Il ministro Lavrov appartiene a un Paese in cui non c’è libertà d’espressione. L’Italia permette di esprimere le proprie opinioni liberamente, anche quando sono palesemente false, aberranti. Quello che il ministro Lavrov ha detto è aberrante. Mario Draghi.
«Pretendo che il presidente Draghi riferisca in parlamento circa l’evoluzione della guerra», dice Conte. [E aggiunge, sibillino, che siamo] «una democrazia e non un sistema autarchico». Francesco Curridori, repubblica.it.
Giorgia Meloni è stata in questi anni, quanto Matteo Salvini, un’infaticabile propagandista delle più indecenti panzane nazionaliste: dal cosiddetto «piano Kalergi» per la sostituzione etnica degli italiani all’accusa di depredazione economica dell’Italia da parte dell’Europa delle banche. Non c’è capitolo di questo enorme Protocollo dei Savi di Sion populista e sovranista che FdI abbia mancato di sposare. Carmelo Palma, linkiesta.it.
[Con lo sciopero populista] l’antipolitica può colpire anche la categoria delle toghe e la stessa Associazione Nazionale Magistrati. Cataldo Intrieri, linkiesta.it.
Lo sciopero è legittimo e la magistratura va ascoltata. Giulia Sarti, M5S, già presidente della Commissione giustizia della Camera.

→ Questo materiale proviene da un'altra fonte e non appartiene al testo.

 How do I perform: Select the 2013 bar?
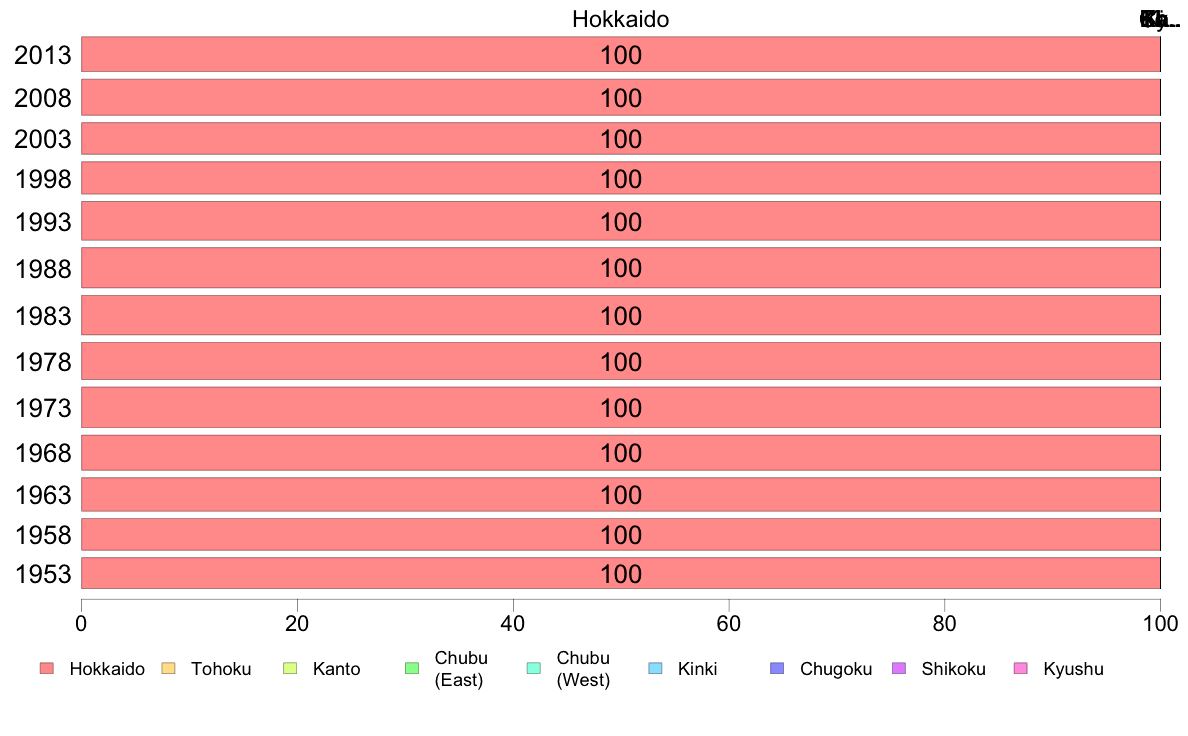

Ciò che sconcerta maggiormente di questo sciopero [dei magistrati] è la scarsa rappresentatività di chi lo ha deciso. All’assemblea – che si è espressa a favore dello sciopero con 1.081 voti favorevoli, 169 contrari e 13 astenuti – hanno partecipato 1.400 dei 9.149 iscritti: il 15 per cento dell’Associazione. È come se un Parlamento fosse stato eletto con l’85 per cento di astensionismo. A votare a favore dello sciopero è stata una maggioranza pari a meno del 9 per cento della categoria. Francesco Damato, graffidamato.com.
Ci si attendeva giustizia e sono arrivati giustizieri. Sabino Cassese, Il governo dei giudici.
Landini ha chiesto lavoro a tempo indeterminato e aumenti salariali. Niente di tutto ciò è nelle mani del governo e, realisticamente, nemmeno nelle mani dei datori di lavoro. L’idea di trasformare i lavoratori in impiegati pubblici è estranea alla competitività. Andava bene nell’Urss e ha prodotto il collasso economico dell’impero sovietico. Domenico Cacopardo, Italia Oggi.
Cattivo politico non è solo chi cambia troppo spesso idea ma anche chi non la cambia mai. Roberto Gervaso.